Nothing but an exact copy of the listing should appear in the response.

==*==

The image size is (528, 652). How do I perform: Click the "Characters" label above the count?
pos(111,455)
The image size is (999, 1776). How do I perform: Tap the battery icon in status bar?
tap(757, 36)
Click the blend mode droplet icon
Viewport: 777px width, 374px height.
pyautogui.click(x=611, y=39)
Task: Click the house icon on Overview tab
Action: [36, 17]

==*==

◆ Reply to the task ◆
The image size is (528, 652). How do I perform: Click the "Characters" label above the count?
pos(111,455)
The image size is (999, 1776). How do I perform: Tap the battery icon in status bar?
tap(757, 36)
Click the blend mode droplet icon
Viewport: 777px width, 374px height.
pyautogui.click(x=611, y=39)
Task: Click the house icon on Overview tab
Action: [36, 17]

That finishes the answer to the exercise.